▼
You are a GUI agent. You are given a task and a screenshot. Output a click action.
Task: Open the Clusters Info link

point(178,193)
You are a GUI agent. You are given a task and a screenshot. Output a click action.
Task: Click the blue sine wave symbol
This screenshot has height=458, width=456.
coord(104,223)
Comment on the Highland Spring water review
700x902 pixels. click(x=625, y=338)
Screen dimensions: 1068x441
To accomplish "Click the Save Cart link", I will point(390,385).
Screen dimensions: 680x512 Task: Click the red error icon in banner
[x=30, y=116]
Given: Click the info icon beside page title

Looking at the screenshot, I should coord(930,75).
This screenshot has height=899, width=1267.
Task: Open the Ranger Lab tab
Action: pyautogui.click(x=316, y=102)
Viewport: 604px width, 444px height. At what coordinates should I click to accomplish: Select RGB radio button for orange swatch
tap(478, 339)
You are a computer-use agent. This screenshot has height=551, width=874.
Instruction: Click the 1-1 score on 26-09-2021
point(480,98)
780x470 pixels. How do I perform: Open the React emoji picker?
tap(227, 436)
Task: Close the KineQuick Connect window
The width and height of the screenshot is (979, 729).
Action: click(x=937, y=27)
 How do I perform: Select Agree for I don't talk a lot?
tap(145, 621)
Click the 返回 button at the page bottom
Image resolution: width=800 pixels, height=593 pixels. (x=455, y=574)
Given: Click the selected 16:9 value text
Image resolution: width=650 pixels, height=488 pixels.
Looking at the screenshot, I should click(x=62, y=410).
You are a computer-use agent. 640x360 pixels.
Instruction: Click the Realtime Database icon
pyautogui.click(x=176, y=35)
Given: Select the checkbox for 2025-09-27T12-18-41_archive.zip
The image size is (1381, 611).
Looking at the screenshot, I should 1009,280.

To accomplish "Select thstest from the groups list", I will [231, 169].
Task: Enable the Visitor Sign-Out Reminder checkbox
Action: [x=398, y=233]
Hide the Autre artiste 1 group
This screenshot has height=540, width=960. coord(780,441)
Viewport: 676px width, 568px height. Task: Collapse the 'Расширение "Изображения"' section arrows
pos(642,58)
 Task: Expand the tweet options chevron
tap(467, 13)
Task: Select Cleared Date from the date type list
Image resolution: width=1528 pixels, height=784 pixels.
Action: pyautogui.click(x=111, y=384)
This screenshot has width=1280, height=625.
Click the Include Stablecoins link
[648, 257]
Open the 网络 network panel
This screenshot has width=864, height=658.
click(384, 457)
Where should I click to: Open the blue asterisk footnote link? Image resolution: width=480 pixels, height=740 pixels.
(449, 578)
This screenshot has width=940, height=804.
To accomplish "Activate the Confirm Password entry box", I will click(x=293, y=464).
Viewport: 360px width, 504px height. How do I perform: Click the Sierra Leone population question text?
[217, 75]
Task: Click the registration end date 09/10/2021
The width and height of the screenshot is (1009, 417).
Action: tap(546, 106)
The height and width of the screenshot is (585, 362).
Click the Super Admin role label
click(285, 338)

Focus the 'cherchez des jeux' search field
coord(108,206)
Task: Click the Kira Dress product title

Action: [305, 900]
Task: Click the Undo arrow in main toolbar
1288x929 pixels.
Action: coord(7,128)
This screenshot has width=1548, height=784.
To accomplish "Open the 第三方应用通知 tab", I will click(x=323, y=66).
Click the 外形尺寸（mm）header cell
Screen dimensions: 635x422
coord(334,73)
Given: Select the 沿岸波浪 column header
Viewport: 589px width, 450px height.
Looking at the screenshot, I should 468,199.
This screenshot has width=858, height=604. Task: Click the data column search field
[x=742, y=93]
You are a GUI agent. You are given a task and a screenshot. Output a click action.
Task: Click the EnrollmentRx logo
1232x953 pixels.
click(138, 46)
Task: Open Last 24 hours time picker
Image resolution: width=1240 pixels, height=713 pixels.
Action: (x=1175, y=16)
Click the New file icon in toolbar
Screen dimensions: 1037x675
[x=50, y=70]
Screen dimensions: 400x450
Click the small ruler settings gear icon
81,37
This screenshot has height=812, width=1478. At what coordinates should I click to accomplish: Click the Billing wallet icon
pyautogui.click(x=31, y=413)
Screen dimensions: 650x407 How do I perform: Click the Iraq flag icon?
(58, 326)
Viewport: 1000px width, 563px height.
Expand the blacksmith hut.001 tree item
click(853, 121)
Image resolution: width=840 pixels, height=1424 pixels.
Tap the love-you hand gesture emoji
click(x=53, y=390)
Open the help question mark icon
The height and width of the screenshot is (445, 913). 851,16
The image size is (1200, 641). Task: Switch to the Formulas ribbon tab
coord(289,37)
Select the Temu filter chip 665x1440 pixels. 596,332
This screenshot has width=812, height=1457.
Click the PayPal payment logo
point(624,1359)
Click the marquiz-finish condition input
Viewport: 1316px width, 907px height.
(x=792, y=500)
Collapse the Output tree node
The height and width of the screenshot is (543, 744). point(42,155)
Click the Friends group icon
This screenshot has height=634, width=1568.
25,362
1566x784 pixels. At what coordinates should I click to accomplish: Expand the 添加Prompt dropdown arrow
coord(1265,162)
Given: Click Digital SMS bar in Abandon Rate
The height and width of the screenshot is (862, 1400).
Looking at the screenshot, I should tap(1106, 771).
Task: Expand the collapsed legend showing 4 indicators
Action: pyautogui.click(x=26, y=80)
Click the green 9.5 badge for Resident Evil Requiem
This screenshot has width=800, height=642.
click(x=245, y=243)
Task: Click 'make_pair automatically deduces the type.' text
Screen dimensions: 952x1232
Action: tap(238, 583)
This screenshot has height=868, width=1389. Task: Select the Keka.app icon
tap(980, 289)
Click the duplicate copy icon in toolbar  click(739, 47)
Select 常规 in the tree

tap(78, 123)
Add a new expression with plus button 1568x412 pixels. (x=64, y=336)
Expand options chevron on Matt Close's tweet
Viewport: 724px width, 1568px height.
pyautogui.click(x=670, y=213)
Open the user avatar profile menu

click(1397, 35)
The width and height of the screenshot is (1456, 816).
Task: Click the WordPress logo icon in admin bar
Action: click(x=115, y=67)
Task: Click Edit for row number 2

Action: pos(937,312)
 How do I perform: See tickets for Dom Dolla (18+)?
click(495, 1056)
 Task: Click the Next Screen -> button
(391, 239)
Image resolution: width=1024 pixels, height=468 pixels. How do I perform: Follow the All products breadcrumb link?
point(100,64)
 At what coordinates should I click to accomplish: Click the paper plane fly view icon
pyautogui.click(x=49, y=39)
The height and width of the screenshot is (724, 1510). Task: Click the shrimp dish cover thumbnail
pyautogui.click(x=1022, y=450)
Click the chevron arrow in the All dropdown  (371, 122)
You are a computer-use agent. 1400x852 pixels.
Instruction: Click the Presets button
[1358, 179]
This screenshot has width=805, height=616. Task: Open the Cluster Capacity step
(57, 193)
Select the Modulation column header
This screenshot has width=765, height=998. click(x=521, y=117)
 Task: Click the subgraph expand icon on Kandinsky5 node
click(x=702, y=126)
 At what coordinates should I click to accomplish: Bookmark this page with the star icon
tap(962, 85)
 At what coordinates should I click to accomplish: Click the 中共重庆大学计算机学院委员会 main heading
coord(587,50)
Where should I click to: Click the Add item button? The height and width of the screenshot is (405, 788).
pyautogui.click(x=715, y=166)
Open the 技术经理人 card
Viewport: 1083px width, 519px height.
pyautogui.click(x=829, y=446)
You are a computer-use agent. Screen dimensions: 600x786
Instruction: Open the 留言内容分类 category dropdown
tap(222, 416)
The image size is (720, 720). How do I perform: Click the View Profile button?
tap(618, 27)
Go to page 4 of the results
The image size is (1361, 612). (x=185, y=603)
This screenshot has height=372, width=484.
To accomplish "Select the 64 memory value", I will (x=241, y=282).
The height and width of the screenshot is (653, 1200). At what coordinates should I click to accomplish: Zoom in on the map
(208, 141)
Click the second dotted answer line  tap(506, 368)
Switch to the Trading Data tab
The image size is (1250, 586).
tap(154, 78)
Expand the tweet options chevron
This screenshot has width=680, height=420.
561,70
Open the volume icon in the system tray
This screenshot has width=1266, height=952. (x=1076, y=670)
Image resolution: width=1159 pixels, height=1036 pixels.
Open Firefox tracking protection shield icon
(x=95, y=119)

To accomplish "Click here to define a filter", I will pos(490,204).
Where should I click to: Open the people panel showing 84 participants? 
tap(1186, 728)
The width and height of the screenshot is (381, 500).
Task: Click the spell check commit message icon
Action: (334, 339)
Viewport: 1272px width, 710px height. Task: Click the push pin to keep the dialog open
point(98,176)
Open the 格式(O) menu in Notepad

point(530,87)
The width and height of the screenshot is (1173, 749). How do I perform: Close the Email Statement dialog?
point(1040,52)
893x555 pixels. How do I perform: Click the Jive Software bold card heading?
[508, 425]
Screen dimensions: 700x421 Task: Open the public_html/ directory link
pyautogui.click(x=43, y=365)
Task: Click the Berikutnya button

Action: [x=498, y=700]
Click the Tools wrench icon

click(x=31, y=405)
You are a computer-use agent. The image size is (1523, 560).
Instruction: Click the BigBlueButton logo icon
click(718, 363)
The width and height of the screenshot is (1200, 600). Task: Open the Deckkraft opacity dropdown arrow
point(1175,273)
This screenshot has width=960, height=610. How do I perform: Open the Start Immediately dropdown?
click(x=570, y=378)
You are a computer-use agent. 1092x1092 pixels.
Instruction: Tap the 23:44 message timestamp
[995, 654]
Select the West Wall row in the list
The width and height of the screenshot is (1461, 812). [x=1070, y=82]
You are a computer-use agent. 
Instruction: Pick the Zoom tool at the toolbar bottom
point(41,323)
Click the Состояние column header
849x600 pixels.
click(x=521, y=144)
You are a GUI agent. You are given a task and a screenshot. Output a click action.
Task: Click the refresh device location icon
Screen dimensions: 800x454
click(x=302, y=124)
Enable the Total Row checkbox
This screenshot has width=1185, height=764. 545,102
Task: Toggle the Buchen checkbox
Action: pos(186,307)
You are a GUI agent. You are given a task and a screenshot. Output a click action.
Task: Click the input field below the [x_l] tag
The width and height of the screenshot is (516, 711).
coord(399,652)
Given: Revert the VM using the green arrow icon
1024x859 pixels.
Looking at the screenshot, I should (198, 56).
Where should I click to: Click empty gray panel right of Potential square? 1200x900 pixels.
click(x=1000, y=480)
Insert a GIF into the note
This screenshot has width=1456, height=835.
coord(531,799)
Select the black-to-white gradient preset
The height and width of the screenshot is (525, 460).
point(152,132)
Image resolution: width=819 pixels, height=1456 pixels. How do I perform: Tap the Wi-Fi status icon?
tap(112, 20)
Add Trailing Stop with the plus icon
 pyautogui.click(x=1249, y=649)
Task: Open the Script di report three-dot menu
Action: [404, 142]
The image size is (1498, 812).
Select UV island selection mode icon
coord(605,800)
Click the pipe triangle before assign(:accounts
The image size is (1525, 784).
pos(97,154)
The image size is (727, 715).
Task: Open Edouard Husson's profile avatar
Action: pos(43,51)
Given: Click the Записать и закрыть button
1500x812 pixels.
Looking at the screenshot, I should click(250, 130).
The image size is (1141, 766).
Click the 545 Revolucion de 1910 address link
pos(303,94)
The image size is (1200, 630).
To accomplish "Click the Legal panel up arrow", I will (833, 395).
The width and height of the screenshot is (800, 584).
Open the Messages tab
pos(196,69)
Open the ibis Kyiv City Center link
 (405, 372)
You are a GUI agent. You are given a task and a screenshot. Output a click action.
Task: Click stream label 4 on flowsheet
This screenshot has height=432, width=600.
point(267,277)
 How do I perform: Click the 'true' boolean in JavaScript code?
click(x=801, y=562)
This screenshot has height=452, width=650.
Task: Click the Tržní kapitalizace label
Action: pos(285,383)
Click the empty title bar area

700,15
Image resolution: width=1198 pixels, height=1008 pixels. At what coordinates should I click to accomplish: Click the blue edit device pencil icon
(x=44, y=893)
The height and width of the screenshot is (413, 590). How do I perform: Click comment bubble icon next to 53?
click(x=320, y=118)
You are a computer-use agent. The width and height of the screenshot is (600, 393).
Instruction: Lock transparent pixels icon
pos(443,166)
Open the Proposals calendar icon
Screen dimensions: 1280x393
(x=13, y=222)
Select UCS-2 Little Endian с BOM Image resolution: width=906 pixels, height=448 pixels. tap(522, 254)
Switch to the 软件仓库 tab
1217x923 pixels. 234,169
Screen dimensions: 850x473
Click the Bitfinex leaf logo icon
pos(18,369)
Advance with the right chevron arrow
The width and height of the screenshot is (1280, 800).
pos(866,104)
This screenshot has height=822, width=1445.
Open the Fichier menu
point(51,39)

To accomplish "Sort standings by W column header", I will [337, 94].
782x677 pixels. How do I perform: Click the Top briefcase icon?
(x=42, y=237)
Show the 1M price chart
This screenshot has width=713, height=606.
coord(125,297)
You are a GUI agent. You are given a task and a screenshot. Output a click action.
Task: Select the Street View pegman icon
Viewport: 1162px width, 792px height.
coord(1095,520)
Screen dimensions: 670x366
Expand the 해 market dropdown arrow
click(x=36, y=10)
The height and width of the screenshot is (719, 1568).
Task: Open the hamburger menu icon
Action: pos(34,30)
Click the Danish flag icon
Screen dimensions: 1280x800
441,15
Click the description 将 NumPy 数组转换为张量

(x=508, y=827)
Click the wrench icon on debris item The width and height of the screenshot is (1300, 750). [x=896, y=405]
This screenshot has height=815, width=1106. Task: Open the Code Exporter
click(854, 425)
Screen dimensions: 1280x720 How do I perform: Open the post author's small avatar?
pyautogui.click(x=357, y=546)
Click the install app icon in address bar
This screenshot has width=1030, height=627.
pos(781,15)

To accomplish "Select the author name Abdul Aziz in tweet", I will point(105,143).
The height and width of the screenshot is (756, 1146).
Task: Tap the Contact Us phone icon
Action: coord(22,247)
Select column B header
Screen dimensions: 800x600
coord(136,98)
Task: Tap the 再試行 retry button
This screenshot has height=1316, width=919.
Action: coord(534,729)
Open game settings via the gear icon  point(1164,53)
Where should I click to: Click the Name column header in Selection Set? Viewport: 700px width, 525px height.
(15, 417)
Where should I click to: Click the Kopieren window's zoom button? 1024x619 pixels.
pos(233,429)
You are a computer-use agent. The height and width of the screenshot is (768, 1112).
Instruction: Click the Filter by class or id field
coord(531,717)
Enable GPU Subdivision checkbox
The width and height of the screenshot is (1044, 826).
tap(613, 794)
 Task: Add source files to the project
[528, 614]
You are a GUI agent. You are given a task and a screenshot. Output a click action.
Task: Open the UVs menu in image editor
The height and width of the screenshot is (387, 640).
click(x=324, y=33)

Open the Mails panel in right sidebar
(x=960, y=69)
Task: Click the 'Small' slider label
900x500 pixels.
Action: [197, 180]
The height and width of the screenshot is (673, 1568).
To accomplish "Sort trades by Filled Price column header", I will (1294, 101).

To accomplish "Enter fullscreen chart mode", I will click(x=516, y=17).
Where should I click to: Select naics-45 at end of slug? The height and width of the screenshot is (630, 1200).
▲
> What the exercise asks
Please output exactly the lines between the one holding "Enable the Total Row checkbox" and the one holding "Task: Click the input" in the records above, inclusive, and nothing more.

> Answer to this exercise
Enable the Total Row checkbox
This screenshot has width=1185, height=764. 545,102
Task: Toggle the Buchen checkbox
Action: pos(186,307)
You are a GUI agent. You are given a task and a screenshot. Output a click action.
Task: Click the input field below the [x_l] tag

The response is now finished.